Examples of different bark types trees which I've photographed on the patch
Bark is like almost everything in nature – the more you look the more you see. If you walk through a wood you will, of course, be aware of the trees, but only have a vague sense of the variety of bark. Once you stop to look you’ll see that every tree species has its own kind of bark, and even amongst trees of the same species – no two are alike.

My latest patch project has been to photograph an example of the bark of each of the tree species on the patch – the result being the photos on this page. A quick glance through these is enough to show the range of bark types, colours and textures to be found - as well as their beauty . Some are rough, others smooth, some have vertical fissures others horizontal. Still others are patterned with ridges, sploges or square-shaped markings.

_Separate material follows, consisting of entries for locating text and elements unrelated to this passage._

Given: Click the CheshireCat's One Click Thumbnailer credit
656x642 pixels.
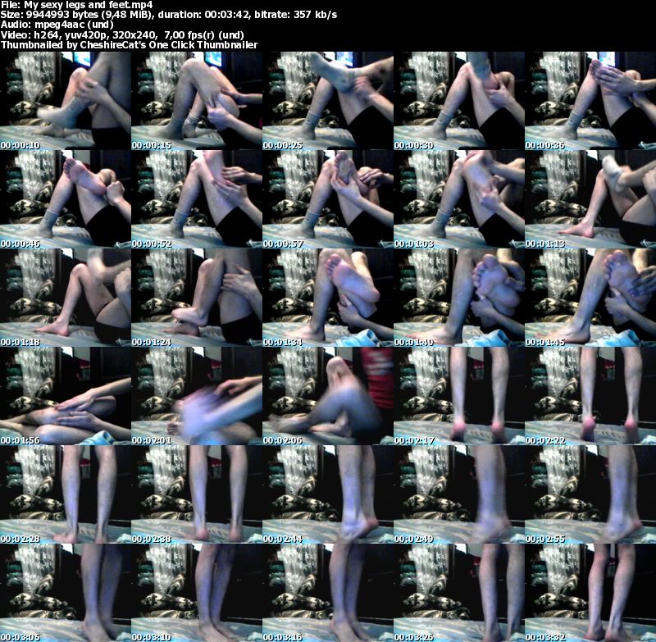Looking at the screenshot, I should (x=130, y=44).
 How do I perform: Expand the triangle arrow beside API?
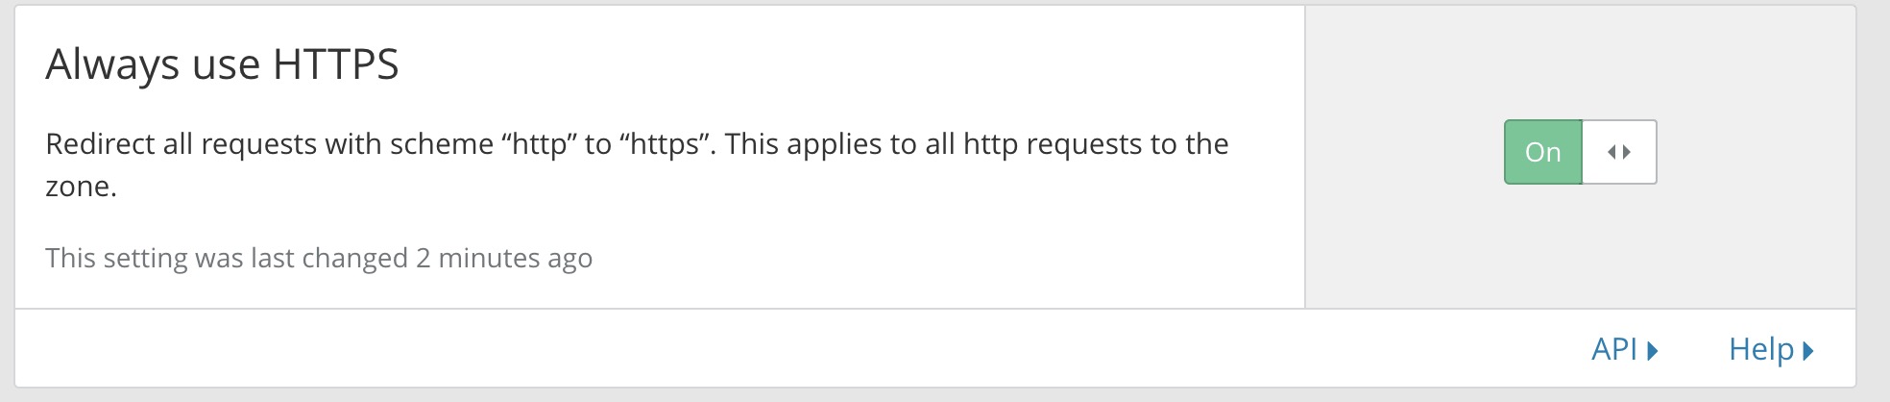point(1653,350)
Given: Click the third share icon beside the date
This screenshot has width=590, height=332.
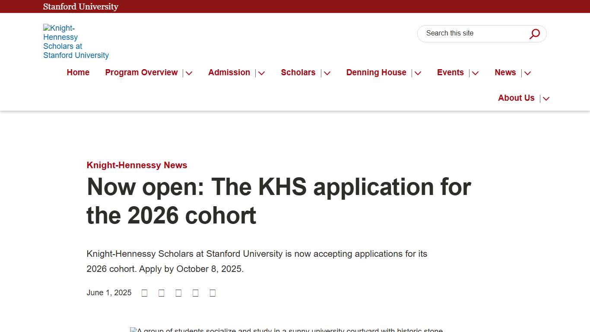Looking at the screenshot, I should 178,293.
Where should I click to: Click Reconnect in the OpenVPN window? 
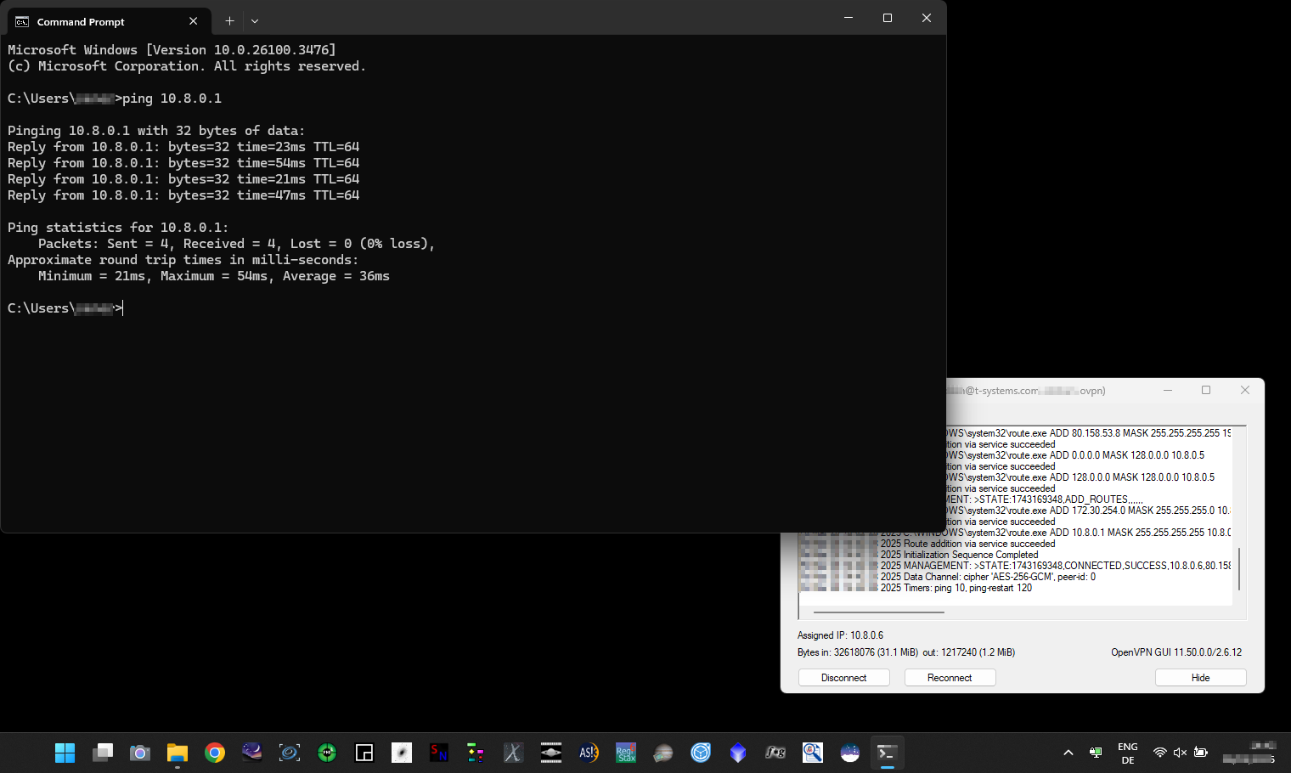[950, 678]
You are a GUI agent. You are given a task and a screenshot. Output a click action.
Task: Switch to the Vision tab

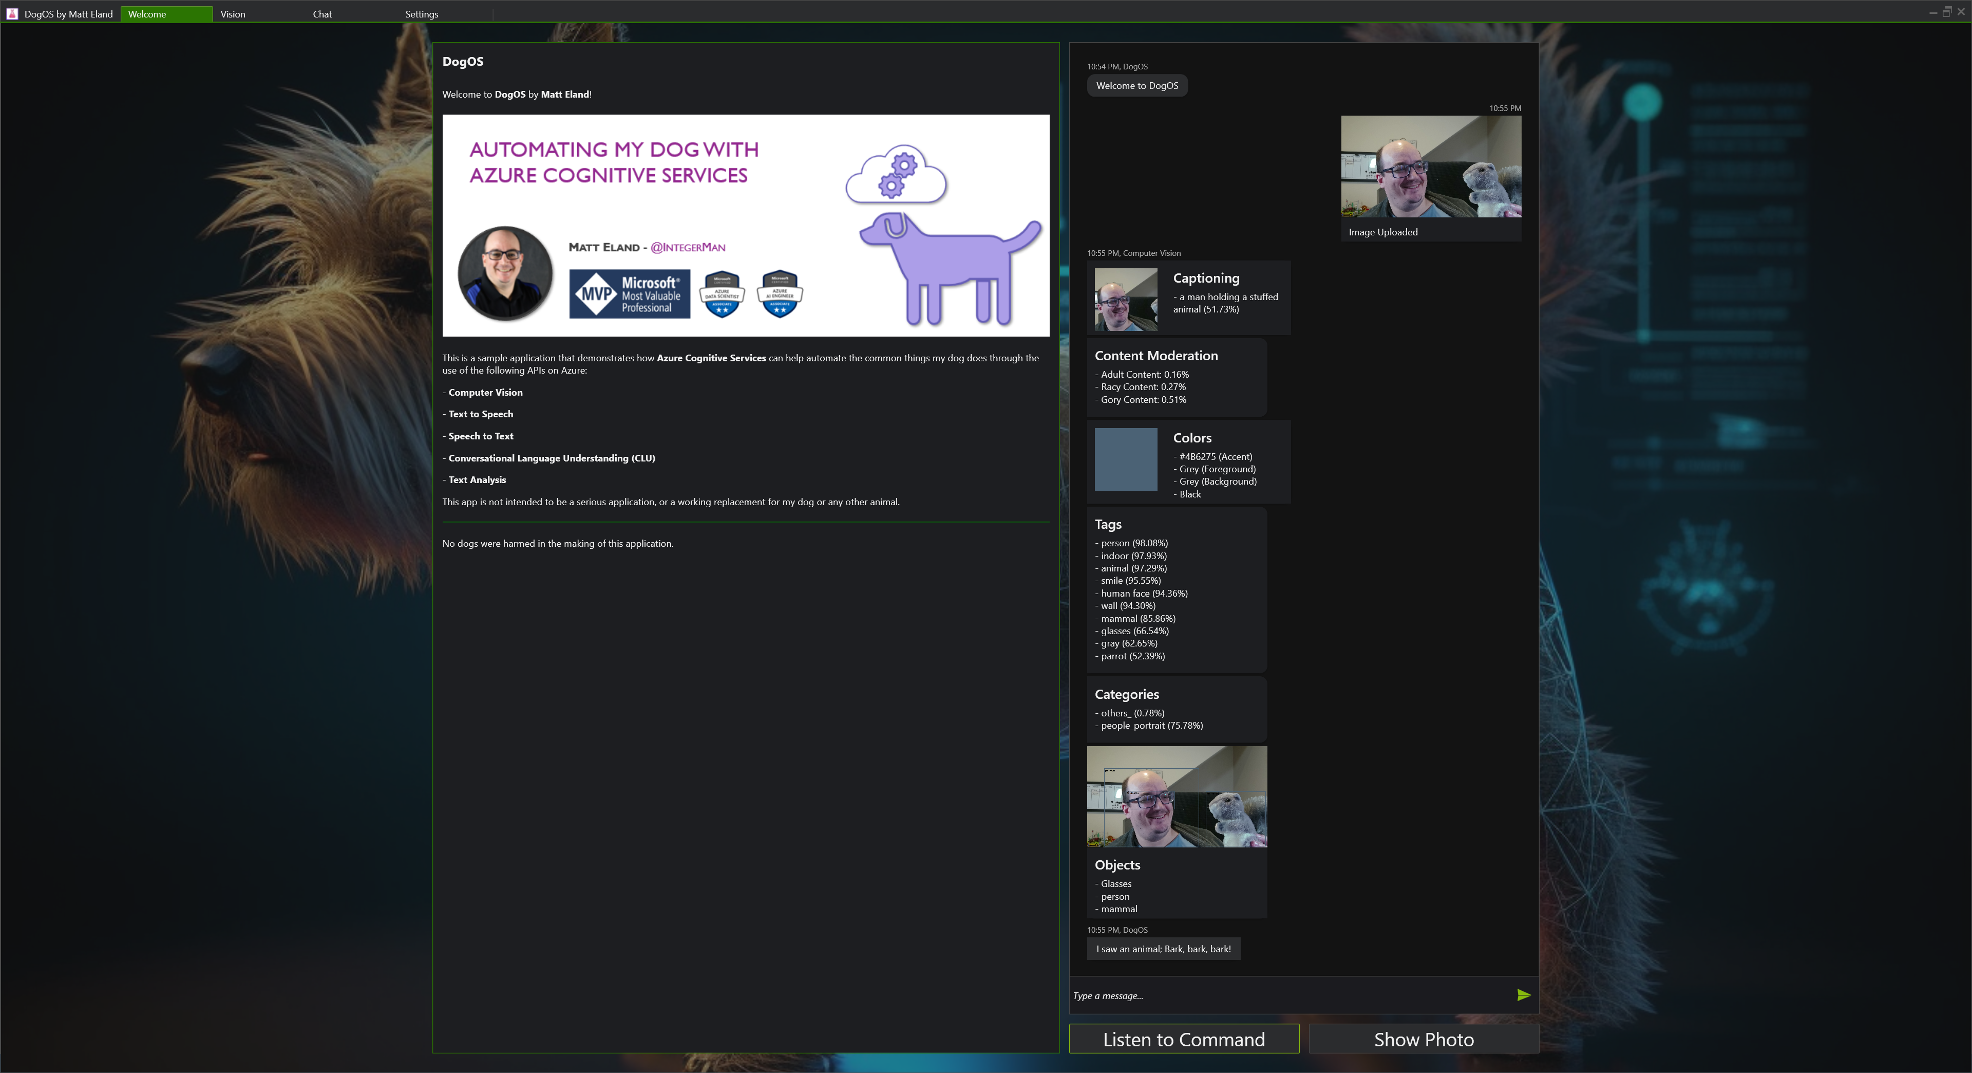tap(233, 14)
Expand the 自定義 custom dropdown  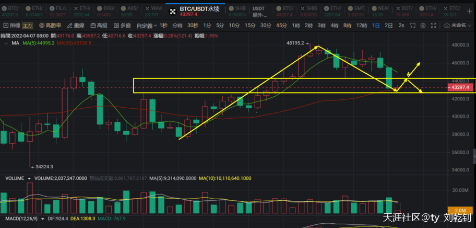[147, 25]
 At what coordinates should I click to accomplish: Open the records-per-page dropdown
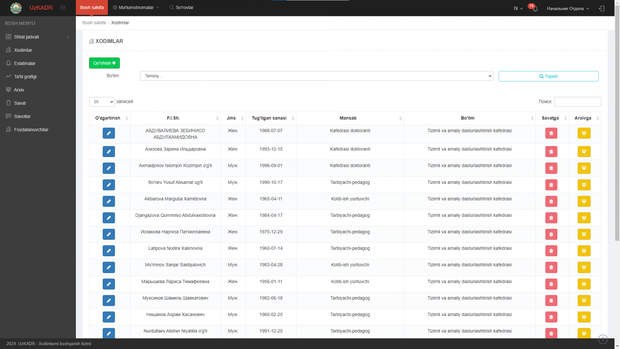point(102,102)
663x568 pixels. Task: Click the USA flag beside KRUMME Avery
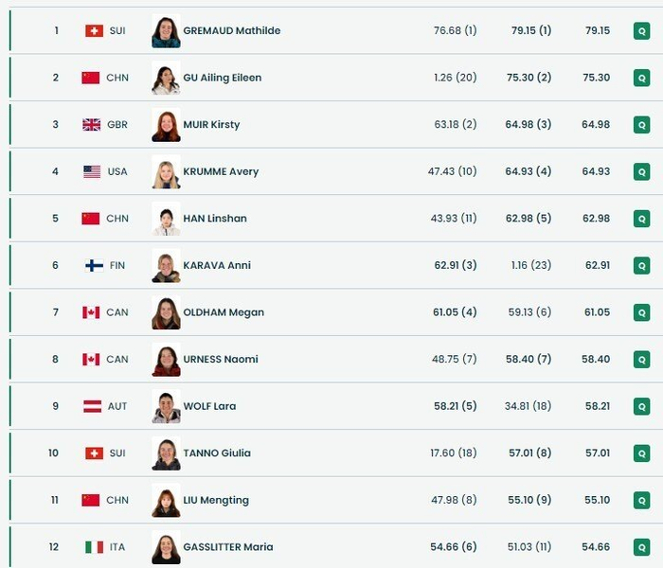[92, 171]
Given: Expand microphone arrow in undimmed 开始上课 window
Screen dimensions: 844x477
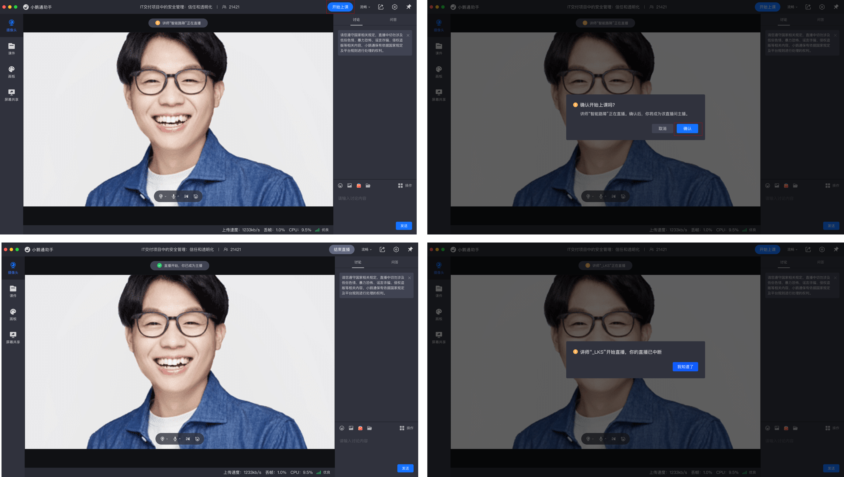Looking at the screenshot, I should pyautogui.click(x=178, y=196).
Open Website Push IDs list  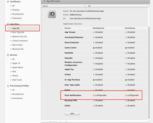[19, 37]
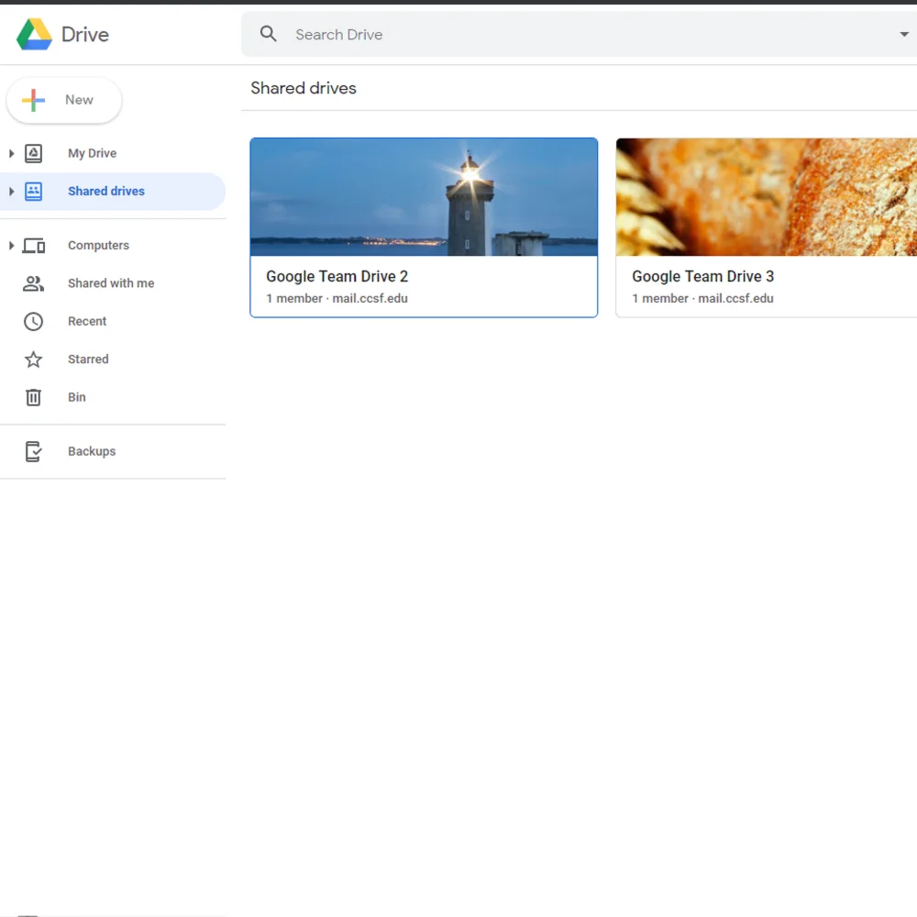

That no two trees are alike is well demonstrated by these examples of sycamores I've found on the patch. These are roughly ordered by age of tree which also gives an indication of how bark can vary throughout the tree's lifetime

Layers of the cross section of a tree
Tree bark and human skin, have a lot in common. They are both outer layers with a role in protecting the tissues beneath, and both are unique to the individual. Each fingerprint is famously unlike any other and no two trees have exactly identical bark.

There are a whole host of organisms, which share the tree's habitat and would like to 'get their hands on' the nutritious tree tissues. For this reason the tree has to invest a lot of resources on protection - hence bark. 

The outermost layer of the tree is made up of dead cork cells - this is the part we can see and touch. Cork protects the tree by helping to prevent water loss and insect / pathogen attack.  These cells are air-filled which helps insulate the tree and also accounts for the lightness of bark.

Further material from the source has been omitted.